The data

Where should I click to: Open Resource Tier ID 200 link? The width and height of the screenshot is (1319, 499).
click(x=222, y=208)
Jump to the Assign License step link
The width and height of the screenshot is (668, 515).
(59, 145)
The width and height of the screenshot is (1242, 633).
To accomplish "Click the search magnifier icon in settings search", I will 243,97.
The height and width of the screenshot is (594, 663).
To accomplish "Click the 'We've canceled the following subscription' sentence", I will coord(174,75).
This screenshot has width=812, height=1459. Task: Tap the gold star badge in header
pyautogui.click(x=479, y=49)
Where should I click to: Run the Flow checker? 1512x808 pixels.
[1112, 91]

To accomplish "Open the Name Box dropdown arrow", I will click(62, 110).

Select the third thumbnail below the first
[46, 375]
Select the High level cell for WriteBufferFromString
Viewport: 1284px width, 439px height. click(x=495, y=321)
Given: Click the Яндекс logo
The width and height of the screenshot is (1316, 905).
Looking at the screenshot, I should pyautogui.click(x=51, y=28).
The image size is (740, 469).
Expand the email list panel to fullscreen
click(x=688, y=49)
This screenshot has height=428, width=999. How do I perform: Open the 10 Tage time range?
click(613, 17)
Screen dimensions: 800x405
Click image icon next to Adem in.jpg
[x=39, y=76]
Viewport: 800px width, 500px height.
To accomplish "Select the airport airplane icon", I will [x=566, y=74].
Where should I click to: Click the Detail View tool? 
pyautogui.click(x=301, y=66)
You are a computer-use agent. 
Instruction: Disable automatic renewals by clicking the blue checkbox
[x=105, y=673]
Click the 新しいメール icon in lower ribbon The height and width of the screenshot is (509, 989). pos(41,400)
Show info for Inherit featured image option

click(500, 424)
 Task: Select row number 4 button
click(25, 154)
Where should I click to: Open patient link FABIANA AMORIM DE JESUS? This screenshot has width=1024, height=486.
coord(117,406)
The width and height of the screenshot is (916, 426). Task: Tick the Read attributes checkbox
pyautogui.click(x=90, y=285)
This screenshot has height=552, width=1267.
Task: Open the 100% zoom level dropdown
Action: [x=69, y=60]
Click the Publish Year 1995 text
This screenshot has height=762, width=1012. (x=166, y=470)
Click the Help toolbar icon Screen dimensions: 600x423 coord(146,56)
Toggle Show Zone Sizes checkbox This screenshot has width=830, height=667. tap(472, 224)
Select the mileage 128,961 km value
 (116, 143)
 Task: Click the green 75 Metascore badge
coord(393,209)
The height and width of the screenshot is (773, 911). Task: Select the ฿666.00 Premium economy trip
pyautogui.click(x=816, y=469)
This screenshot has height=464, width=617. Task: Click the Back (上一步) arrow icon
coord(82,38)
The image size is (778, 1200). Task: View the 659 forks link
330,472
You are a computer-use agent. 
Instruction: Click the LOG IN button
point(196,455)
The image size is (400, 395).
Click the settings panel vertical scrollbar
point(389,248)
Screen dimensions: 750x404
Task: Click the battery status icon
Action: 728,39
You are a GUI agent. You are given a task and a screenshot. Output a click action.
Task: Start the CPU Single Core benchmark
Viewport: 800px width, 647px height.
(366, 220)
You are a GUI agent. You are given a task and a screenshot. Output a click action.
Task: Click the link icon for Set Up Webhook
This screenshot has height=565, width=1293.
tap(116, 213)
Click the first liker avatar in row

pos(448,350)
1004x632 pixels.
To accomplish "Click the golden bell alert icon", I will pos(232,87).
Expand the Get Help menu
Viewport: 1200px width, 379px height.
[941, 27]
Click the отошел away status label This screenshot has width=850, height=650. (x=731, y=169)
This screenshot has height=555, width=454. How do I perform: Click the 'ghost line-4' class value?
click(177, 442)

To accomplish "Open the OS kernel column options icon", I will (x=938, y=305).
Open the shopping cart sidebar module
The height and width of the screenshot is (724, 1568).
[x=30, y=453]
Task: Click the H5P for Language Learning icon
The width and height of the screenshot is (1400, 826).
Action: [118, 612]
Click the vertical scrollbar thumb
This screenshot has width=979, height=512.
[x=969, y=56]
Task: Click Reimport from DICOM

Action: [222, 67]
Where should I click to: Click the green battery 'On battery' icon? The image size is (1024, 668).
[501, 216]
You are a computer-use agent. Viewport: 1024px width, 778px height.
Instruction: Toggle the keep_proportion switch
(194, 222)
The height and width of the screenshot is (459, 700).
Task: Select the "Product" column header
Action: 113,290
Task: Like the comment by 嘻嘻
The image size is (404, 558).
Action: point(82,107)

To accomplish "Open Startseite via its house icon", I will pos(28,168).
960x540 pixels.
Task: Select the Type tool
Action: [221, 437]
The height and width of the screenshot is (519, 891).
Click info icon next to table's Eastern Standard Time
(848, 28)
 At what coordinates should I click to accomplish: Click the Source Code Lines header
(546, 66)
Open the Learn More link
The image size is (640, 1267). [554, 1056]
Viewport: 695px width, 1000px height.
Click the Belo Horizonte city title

Your instructions
The records above are to be reproduced exactly, with nothing left out.

Written response
Where should I click to: Open Resource Tier ID 200 link? The width and height of the screenshot is (1319, 499).
click(x=222, y=208)
Jump to the Assign License step link
The width and height of the screenshot is (668, 515).
(59, 145)
The width and height of the screenshot is (1242, 633).
To accomplish "Click the search magnifier icon in settings search", I will 243,97.
The height and width of the screenshot is (594, 663).
To accomplish "Click the 'We've canceled the following subscription' sentence", I will coord(174,75).
This screenshot has width=812, height=1459. Task: Tap the gold star badge in header
pyautogui.click(x=479, y=49)
Where should I click to: Run the Flow checker? 1512x808 pixels.
[1112, 91]

To accomplish "Open the Name Box dropdown arrow", I will click(62, 110).

Select the third thumbnail below the first
[46, 375]
Select the High level cell for WriteBufferFromString
Viewport: 1284px width, 439px height. click(x=495, y=321)
Given: Click the Яндекс logo
The width and height of the screenshot is (1316, 905).
Looking at the screenshot, I should pyautogui.click(x=51, y=28).
The image size is (740, 469).
Expand the email list panel to fullscreen
click(x=688, y=49)
This screenshot has height=428, width=999. How do I perform: Open the 10 Tage time range?
click(613, 17)
Screen dimensions: 800x405
Click image icon next to Adem in.jpg
[x=39, y=76]
Viewport: 800px width, 500px height.
To accomplish "Select the airport airplane icon", I will [x=566, y=74].
Where should I click to: Click the Detail View tool? 
pyautogui.click(x=301, y=66)
You are a computer-use agent. 
Instruction: Disable automatic renewals by clicking the blue checkbox
[x=105, y=673]
Click the 新しいメール icon in lower ribbon The height and width of the screenshot is (509, 989). pos(41,400)
Show info for Inherit featured image option

click(500, 424)
 Task: Select row number 4 button
click(25, 154)
Where should I click to: Open patient link FABIANA AMORIM DE JESUS? This screenshot has width=1024, height=486.
coord(117,406)
The width and height of the screenshot is (916, 426). Task: Tick the Read attributes checkbox
pyautogui.click(x=90, y=285)
This screenshot has height=552, width=1267.
Task: Open the 100% zoom level dropdown
Action: [x=69, y=60]
Click the Publish Year 1995 text
This screenshot has height=762, width=1012. (x=166, y=470)
Click the Help toolbar icon Screen dimensions: 600x423 coord(146,56)
Toggle Show Zone Sizes checkbox This screenshot has width=830, height=667. tap(472, 224)
Select the mileage 128,961 km value
 (116, 143)
 Task: Click the green 75 Metascore badge
coord(393,209)
The height and width of the screenshot is (773, 911). Task: Select the ฿666.00 Premium economy trip
pyautogui.click(x=816, y=469)
This screenshot has height=464, width=617. Task: Click the Back (上一步) arrow icon
coord(82,38)
The image size is (778, 1200). Task: View the 659 forks link
330,472
You are a computer-use agent. 
Instruction: Click the LOG IN button
point(196,455)
The image size is (400, 395).
Click the settings panel vertical scrollbar
point(389,248)
Screen dimensions: 750x404
Task: Click the battery status icon
Action: 728,39
You are a GUI agent. You are given a task and a screenshot. Output a click action.
Task: Start the CPU Single Core benchmark
Viewport: 800px width, 647px height.
(366, 220)
You are a GUI agent. You are given a task and a screenshot. Output a click action.
Task: Click the link icon for Set Up Webhook
This screenshot has height=565, width=1293.
tap(116, 213)
Click the first liker avatar in row

pos(448,350)
1004x632 pixels.
To accomplish "Click the golden bell alert icon", I will pos(232,87).
Expand the Get Help menu
Viewport: 1200px width, 379px height.
[941, 27]
Click the отошел away status label This screenshot has width=850, height=650. (x=731, y=169)
This screenshot has height=555, width=454. How do I perform: Click the 'ghost line-4' class value?
click(177, 442)

To accomplish "Open the OS kernel column options icon", I will (x=938, y=305).
Open the shopping cart sidebar module
The height and width of the screenshot is (724, 1568).
[x=30, y=453]
Task: Click the H5P for Language Learning icon
The width and height of the screenshot is (1400, 826).
Action: [118, 612]
Click the vertical scrollbar thumb
This screenshot has width=979, height=512.
[x=969, y=56]
Task: Click Reimport from DICOM

Action: [222, 67]
Where should I click to: Click the green battery 'On battery' icon? The image size is (1024, 668).
[501, 216]
You are a computer-use agent. Viewport: 1024px width, 778px height.
Instruction: Toggle the keep_proportion switch
(194, 222)
The height and width of the screenshot is (459, 700).
Task: Select the "Product" column header
Action: 113,290
Task: Like the comment by 嘻嘻
The image size is (404, 558).
Action: point(82,107)

To accomplish "Open Startseite via its house icon", I will pos(28,168).
960x540 pixels.
Task: Select the Type tool
Action: [221, 437]
The height and width of the screenshot is (519, 891).
Click info icon next to table's Eastern Standard Time
(848, 28)
 At what coordinates should I click to accomplish: Click the Source Code Lines header
(546, 66)
Open the Learn More link
The image size is (640, 1267). [554, 1056]
Viewport: 695px width, 1000px height.
Click the Belo Horizonte city title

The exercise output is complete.